Engpässe in Luft- und Raumfahrt durch Corona

dpa/lsw Stuttgart. In den Sommerferien steigen viele wieder in den Flieger. Doch monatelang ging wegen der Pandemie fast gar nichts. Die Folgen spürt auch die Luft- und Raumfahrt.

Engpässe in Luft- und Raumfahrt durch Corona

Rolf-Jürgen Ahlers, Vorstandsvorsitzender des Forums Luft- und Raumfahrt Baden-Württemberg. Foto: Marijan Murat/dpa/Archivbild

Die Luft- und Raumfahrtindustrie im Südwesten bekommt die Folgen der Pandemie zu spüren. Verschobene oder stornierte Bestellungen auf der einen, Rohstoffengpässe auf der anderen Seite erschwerten Produktion und Forschung, sagte der Vorstandsvorsitzende des Forums Luft- und Raumfahrt Baden-Württemberg, Rolf-Jürgen Ahlers, der Deutschen Presse-Agentur. „Es fängt an zu drücken. Wir können nur die Hoffnung haben, dass jetzt wieder alles hochfährt.“

Knapp ein Fünftel der sogenannten luftfahrtzertifizierten Unternehmen in Deutschland stammt aus Baden-Württemberg. Rund 15.000 Menschen arbeiten im Südwesten in der Luft- und Raumfahrtbranche und setzten in Vor-Corona-Zeiten jährlich fast fünf Milliarden Euro um - Tendenz steigend. Die Produktpalette reicht von Schrauben bis zu Satelliten.

Infolge eingebrochener Flugzahlen hätten gerade große Fluggesellschaften Bestellungen gedrosselt, sagte Ahlers. „Da sind ja große Mengen Geld im Spiel.“ Manche Zulieferer hätten sehr schnell ihre Produktion eingestellt. Zugleich handelten einige Unternehmen aus Ahlers' Sicht zu ängstlich, haben keine Lagerbestände und können nun nicht schnell die Produktion hochfahren. „Da war teilweise wenig Flexibilität vorhanden“, sagte Ahlers aus eigener Erfahrung. Seine Unternehmen ASG Luftfahrttechnik und Sensorik sowie Proxivision sitzen in Weinheim (Rhein-Neckar-Kreis) und Bensheim (Hessen).

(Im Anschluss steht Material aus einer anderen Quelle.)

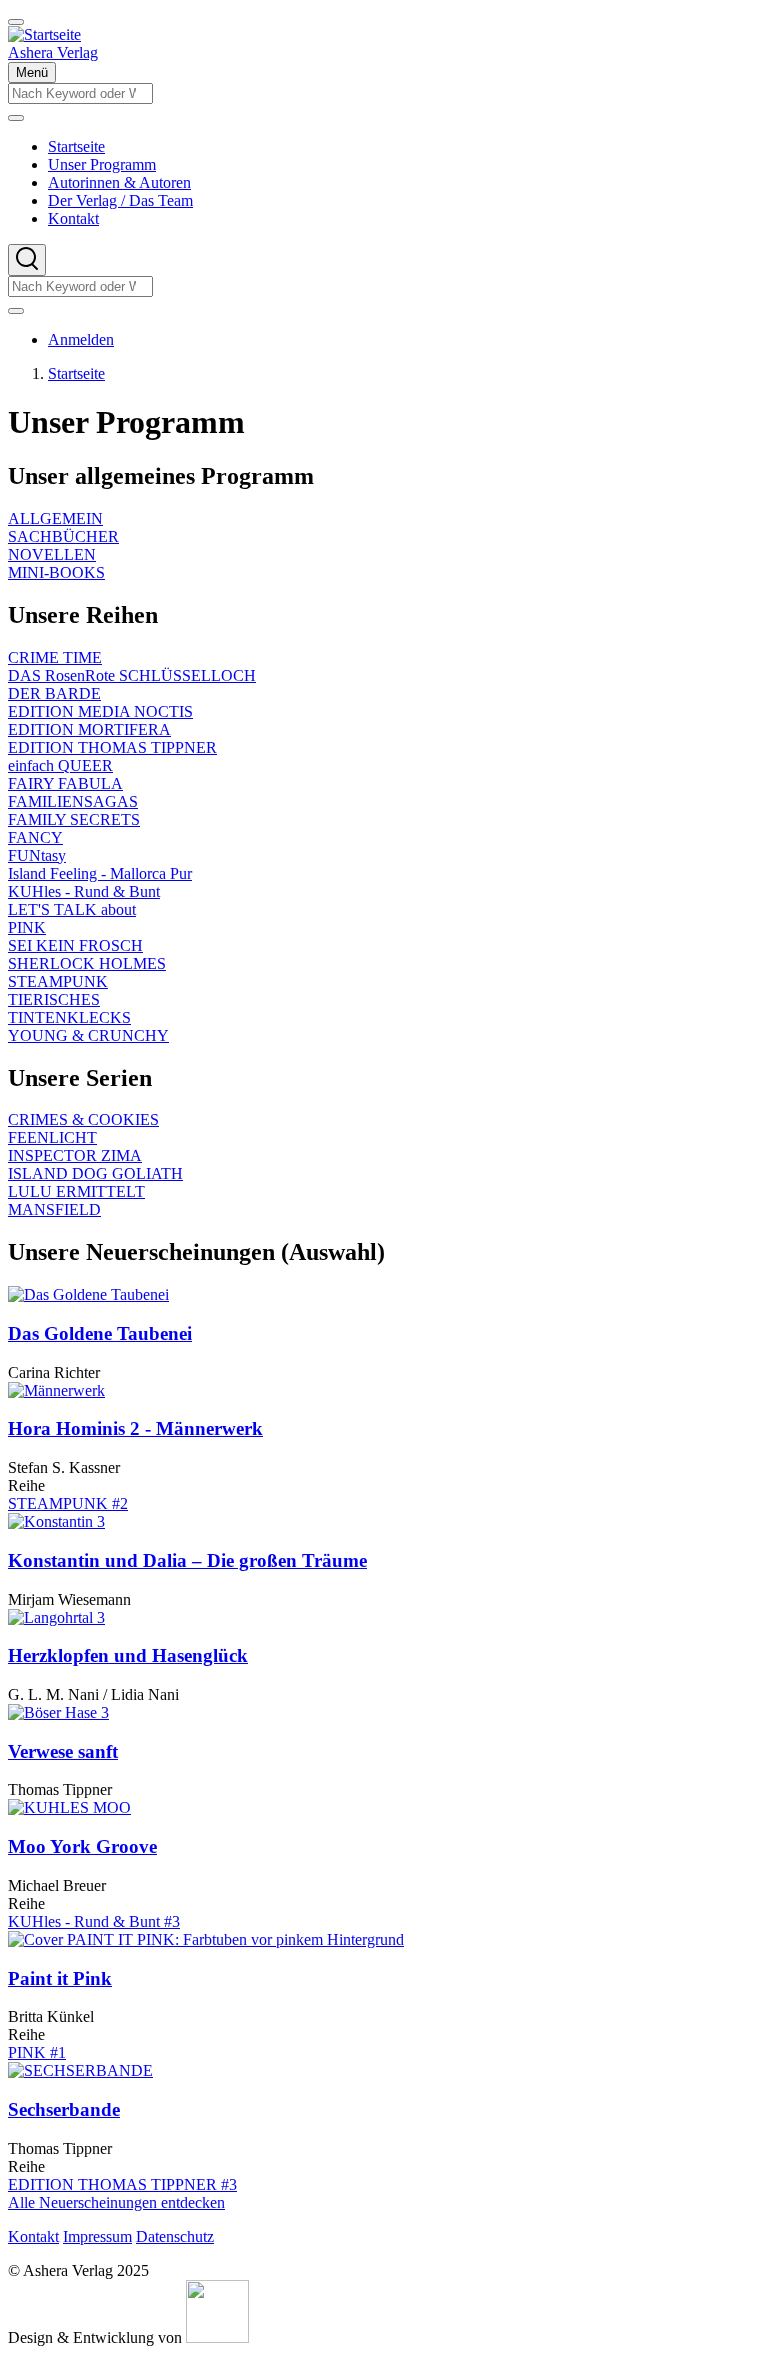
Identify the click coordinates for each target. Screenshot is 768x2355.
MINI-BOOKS (56, 572)
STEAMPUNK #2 (68, 1503)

Probleme gebe es auch, weil beispielsweise nicht genügend Elektronik oder Metalle schnell nachgeliefert werden könnten. Bei optischen Sensoren etwa gebe es eine Verzögerung von einem Viertel- bis halben Jahr, sagte Ahlers. Auf berührungsempfindliche Displays müsse man mehrere Monate statt ein paar Tage warten. Bei Aluminium kaufe die Automobilbranche „alles vom Markt, was sie kriegen kann“. Zugleich würden etwa Satelliten inzwischen in größeren Mengen produziert.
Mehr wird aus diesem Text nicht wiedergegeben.